» How to complete this task
Print word for word the first line of the records below and every following line through the one containing "You are a GUI agent. The screenshot is 201×2576."; print nothing else.

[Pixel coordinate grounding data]

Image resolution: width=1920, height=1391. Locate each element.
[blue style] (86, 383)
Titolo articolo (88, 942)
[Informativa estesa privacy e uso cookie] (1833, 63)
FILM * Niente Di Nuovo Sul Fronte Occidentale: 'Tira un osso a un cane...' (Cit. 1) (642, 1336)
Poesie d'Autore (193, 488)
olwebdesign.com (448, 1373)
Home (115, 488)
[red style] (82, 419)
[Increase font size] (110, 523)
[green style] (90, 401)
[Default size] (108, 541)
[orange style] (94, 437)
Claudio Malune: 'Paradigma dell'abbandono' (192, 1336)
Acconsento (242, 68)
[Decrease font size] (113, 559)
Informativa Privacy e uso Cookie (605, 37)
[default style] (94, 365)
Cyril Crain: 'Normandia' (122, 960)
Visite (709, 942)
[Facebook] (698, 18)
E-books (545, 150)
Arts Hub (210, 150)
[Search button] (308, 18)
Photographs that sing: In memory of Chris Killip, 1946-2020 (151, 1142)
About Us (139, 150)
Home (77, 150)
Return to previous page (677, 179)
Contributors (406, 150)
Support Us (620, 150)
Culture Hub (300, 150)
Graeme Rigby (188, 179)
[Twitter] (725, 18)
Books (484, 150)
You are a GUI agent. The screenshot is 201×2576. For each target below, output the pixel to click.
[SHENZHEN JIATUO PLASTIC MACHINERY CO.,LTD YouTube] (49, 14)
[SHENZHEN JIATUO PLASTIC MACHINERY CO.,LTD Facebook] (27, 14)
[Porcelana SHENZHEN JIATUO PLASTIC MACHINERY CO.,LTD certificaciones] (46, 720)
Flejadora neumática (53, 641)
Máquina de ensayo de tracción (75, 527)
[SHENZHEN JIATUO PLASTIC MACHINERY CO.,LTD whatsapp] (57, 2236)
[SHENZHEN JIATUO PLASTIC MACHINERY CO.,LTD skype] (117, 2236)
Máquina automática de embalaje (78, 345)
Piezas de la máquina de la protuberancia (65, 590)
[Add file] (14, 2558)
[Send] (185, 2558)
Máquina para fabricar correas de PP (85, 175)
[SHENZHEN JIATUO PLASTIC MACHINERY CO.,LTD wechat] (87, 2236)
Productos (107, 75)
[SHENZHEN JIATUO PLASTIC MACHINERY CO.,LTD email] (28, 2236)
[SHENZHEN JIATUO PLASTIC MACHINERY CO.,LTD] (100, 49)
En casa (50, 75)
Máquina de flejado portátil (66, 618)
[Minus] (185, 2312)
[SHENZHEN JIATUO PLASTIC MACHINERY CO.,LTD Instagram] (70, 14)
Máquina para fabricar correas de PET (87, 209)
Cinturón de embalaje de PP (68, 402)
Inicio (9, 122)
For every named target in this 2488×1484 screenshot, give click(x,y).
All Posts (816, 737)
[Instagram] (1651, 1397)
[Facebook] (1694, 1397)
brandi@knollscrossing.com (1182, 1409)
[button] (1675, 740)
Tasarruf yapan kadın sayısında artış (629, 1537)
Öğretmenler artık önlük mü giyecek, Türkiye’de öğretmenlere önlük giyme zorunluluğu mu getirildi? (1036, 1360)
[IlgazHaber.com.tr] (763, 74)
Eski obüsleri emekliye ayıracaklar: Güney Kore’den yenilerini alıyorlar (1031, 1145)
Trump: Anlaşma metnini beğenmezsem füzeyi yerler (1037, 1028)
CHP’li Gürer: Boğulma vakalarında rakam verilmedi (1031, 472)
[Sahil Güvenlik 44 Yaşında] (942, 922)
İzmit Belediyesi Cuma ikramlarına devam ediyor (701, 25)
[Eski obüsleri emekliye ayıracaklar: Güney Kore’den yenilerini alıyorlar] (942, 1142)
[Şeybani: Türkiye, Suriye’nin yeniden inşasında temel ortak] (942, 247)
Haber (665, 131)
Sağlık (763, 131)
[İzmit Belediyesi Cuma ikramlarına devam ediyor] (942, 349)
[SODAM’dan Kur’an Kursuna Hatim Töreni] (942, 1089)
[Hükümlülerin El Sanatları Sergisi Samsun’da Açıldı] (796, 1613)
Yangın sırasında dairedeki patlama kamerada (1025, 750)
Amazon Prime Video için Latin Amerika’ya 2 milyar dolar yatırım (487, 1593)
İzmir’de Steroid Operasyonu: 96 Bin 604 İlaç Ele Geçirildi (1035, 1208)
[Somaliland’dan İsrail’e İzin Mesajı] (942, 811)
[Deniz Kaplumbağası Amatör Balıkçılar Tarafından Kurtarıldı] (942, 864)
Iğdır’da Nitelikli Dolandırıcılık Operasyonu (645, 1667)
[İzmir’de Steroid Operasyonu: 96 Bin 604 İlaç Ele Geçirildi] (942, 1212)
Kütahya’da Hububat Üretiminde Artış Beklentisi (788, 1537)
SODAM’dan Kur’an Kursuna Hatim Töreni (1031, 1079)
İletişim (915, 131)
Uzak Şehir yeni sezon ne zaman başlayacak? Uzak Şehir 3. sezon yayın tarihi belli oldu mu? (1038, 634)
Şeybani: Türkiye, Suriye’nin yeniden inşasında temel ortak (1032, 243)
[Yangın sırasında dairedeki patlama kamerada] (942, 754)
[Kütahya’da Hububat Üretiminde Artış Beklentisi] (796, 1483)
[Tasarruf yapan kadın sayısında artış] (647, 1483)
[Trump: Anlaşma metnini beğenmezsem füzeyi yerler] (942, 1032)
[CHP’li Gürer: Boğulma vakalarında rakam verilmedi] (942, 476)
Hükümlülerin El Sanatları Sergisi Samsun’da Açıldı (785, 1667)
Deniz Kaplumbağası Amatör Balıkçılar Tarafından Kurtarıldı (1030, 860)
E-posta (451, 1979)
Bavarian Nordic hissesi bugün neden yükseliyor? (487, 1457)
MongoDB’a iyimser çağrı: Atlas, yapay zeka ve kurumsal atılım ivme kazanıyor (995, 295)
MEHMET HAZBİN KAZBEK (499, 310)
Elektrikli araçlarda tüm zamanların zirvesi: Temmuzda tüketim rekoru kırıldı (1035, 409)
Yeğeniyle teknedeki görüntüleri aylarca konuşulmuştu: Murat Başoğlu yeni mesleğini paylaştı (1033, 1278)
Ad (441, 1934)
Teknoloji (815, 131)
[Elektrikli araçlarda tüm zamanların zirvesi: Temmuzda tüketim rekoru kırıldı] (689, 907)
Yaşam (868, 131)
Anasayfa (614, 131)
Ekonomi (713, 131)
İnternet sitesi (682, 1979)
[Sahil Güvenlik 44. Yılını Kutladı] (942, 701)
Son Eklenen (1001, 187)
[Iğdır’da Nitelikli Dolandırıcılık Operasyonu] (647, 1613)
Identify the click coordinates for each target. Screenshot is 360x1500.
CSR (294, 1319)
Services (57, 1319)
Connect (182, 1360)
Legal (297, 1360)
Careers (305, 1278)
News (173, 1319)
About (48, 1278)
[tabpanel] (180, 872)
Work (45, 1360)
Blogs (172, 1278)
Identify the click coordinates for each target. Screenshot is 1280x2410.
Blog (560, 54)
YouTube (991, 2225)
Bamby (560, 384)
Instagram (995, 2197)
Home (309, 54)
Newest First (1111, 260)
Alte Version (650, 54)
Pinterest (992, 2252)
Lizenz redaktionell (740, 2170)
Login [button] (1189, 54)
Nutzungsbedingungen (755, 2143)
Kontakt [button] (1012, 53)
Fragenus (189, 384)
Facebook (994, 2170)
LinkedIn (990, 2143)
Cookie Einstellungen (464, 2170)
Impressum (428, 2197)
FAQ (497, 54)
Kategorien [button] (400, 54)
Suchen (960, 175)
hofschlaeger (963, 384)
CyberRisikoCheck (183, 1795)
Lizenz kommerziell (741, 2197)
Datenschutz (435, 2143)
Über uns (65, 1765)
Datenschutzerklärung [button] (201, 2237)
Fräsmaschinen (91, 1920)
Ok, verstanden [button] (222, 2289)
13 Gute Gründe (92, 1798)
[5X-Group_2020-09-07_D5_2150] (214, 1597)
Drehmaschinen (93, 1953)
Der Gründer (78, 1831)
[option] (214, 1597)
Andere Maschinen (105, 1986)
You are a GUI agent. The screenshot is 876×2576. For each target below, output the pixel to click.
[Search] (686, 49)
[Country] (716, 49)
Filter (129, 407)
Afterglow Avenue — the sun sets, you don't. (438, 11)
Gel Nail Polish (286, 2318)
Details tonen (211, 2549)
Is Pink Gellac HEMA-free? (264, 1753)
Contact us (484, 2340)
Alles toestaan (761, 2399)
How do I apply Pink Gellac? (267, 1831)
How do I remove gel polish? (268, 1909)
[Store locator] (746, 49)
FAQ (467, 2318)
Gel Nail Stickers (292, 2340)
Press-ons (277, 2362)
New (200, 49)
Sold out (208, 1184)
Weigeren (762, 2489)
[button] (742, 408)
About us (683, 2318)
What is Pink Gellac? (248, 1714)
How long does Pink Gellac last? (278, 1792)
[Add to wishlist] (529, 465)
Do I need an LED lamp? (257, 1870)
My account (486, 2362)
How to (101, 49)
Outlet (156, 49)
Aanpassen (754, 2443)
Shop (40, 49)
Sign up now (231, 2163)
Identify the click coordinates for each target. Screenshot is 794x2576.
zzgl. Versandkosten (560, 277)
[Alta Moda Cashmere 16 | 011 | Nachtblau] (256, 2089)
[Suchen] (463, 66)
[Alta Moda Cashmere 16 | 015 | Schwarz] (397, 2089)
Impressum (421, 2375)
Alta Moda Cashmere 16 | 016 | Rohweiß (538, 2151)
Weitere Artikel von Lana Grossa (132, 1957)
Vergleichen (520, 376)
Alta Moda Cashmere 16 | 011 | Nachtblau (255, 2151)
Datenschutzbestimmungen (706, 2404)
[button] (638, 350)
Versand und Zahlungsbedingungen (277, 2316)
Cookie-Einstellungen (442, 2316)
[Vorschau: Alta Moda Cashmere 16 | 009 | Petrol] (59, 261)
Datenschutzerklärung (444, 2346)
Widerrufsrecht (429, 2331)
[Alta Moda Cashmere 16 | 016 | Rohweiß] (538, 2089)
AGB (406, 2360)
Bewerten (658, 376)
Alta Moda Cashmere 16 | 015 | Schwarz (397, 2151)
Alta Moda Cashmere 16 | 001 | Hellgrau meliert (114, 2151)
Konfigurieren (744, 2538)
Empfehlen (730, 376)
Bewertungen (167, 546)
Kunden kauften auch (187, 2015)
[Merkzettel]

» Result
Image resolution: width=1920, height=1391. Locate each element.
[blue style] (86, 383)
Titolo articolo (88, 942)
[Informativa estesa privacy e uso cookie] (1833, 63)
FILM * Niente Di Nuovo Sul Fronte Occidentale: 'Tira un osso a un cane...' (Cit. 1) (642, 1336)
Poesie d'Autore (193, 488)
olwebdesign.com (448, 1373)
Home (115, 488)
[red style] (82, 419)
[Increase font size] (110, 523)
[green style] (90, 401)
[Default size] (108, 541)
[orange style] (94, 437)
Claudio Malune: 'Paradigma dell'abbandono' (192, 1336)
Acconsento (242, 68)
[Decrease font size] (113, 559)
Informativa Privacy e uso Cookie (605, 37)
[default style] (94, 365)
Cyril Crain: 'Normandia' (122, 960)
Visite (709, 942)
[Facebook] (698, 18)
E-books (545, 150)
Arts Hub (210, 150)
[Search button] (308, 18)
Photographs that sing: In memory of Chris Killip, 1946-2020 (151, 1142)
About Us (139, 150)
Home (77, 150)
Return to previous page (677, 179)
Contributors (406, 150)
Support Us (620, 150)
Culture Hub (300, 150)
Graeme Rigby (188, 179)
[Twitter] (725, 18)
Books (484, 150)
You are a GUI agent. The screenshot is 201×2576. For each target below, output the pixel to click.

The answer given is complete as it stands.